[START OF DOCUMENT EXTRACT]

The test service which is built entirely in elixir using the GenServer behavior, and GenEvent Behavior modules, is designed to listen for many types of requests from mobile automation, all the way to api and web integration test requests. once it gets a valid request that it knows how to handle from a user it begins to carryout that action for the user. In order to do that there are many things that need to happen after that request that involve the other pieces of the architecture. The user never even realizes that these things are happening, nor should they.

  • The Robot Framework

The robot framework is a generic DSL that allows users to write test steps in a plain english like syntax. To find out more about it click here. This layer is used by the qa team. It allows all members to write their own tests without needing to worry about coding in a specific programming language. It also saves development from having to worry too much about implementing integration tests for their features because it is handled as a part of the QA cycle. The thing is for this layer to be effective the test logic that governs the english based commands on the robot level have to be implemented somewhere. This is where the Test libraries come in.

[END OF DOCUMENT EXTRACT]
[START OF AVAILABLE DATA]

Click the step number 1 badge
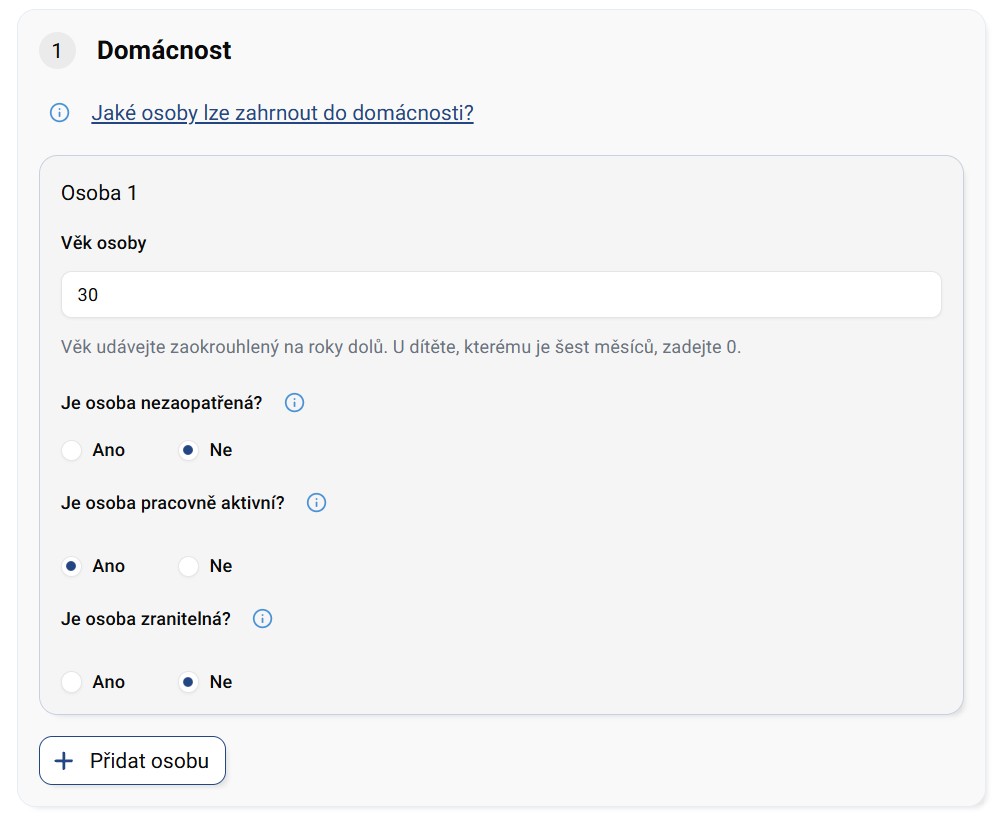The height and width of the screenshot is (821, 994). coord(57,51)
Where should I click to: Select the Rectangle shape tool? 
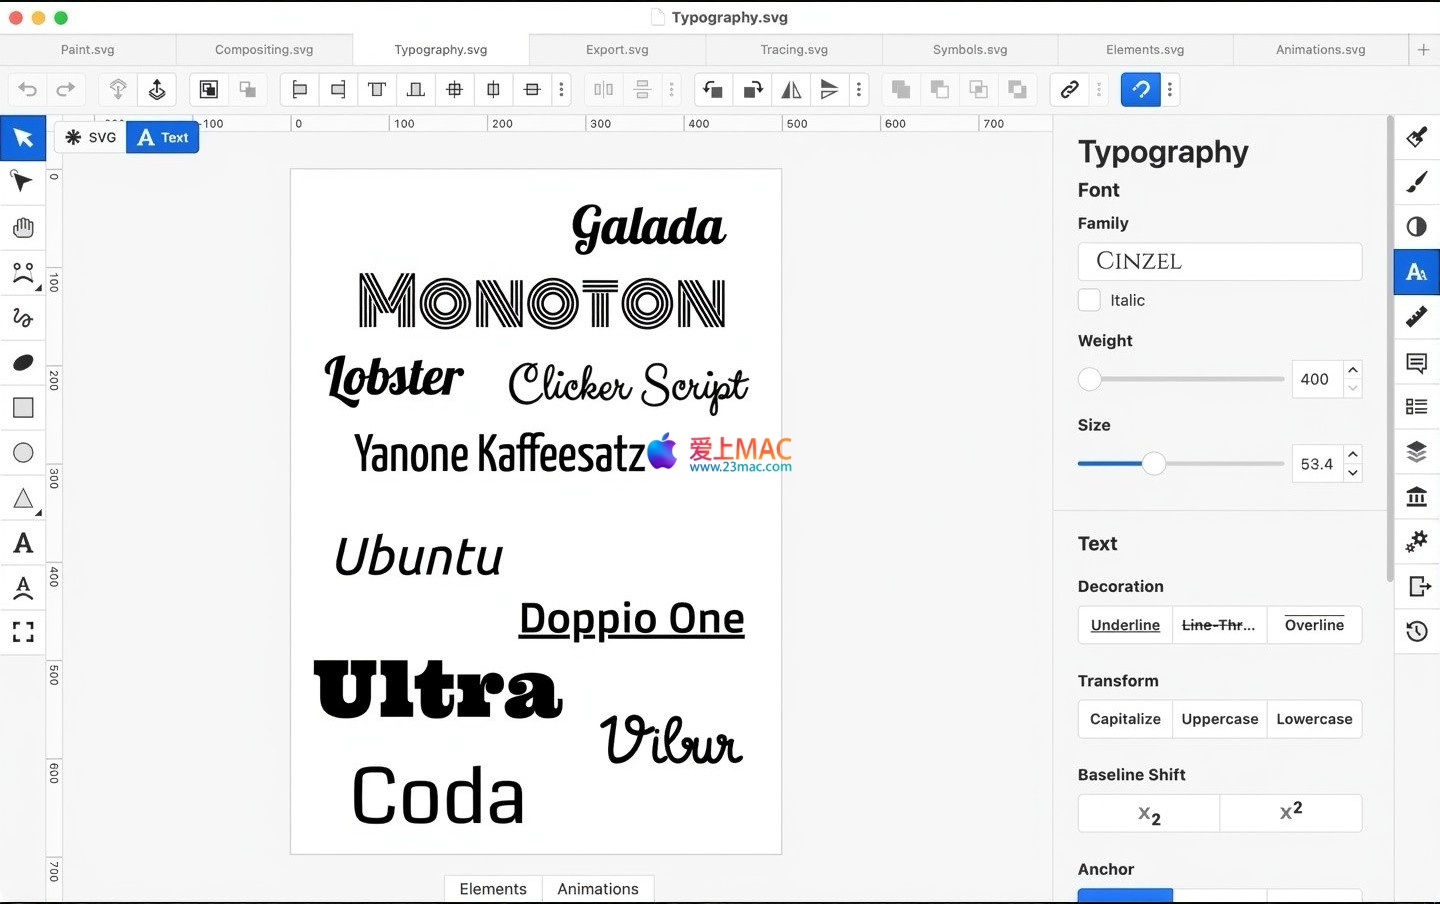pyautogui.click(x=23, y=408)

[END OF AVAILABLE DATA]

→ **WHAT TO WORK ON**:
A - Answer from the test architecture description, one line per answer, marked (i), (ii), (iii) like the questions.
(i) Which Elixir behavior modules is the test service built with?
(ii) Which team uses the Robot Framework layer?
(iii) In what kind of syntax does the Robot Framework let users write test steps?
B - Summarize the test architecture description in two sentences.
C - Carry the test architecture description forward from its last sentence.

→ **RESPONSES TO THE EXERCISE**:
A -
(i) The GenServer and GenEvent behavior modules.
(ii) The QA team.
(iii) A plain English-like syntax.

B - The test service, built in Elixir with the GenServer and GenEvent behavior modules, listens for requests ranging from mobile automation to API and web integration tests and carries out valid ones through other parts of the architecture without the user noticing. The Robot Framework is a generic DSL the QA team uses to write tests in plain English-like syntax, but the test logic behind its commands has to be implemented elsewhere, which is where the test libraries come in.

C -
  • The Test Libraries

The test libraries expose themselves as modules that can be imported by the robot framework. This level is where all the heavy lifting happens. This is where I spend the majority of my time coding up generic steps that it might take to complete a specific task. This layer was originally done in python, but because of the python 2/3 versioning hell that ensued for us, all the logic has been moved over to Elixir. The users of the Robot Framework don't need to know how the functions do what they do, they only need to know the function module, and function name, along with the inputs. These functions are then exposed to the robot framework to be used by the QA members while making their test scripts.

  • The Data Manager

The elephant in the room for any tester is data setup. I side stepped this headache by building out a data manger that knows how to communicate with the test libraries and serve up  any test data that is needed to carry out a specific test task. The data source can be anything from Kafka, to Cassandra, to Mysql, to a generic endpoint, or a flat out csv file!!! The user should NEVER have to worry about data setup for a test. If that burden is ever placed on a user then you are missing out on the full benefits of automation. 

  • The System Under Test

This can be anything, from a web app, mobile app, or Adtag server. After each layer has done its job it now takes all that information to the system under test and performs its action. When the action is completed a response is sent back to the user saying all is ok, or there is a specific thing wrong.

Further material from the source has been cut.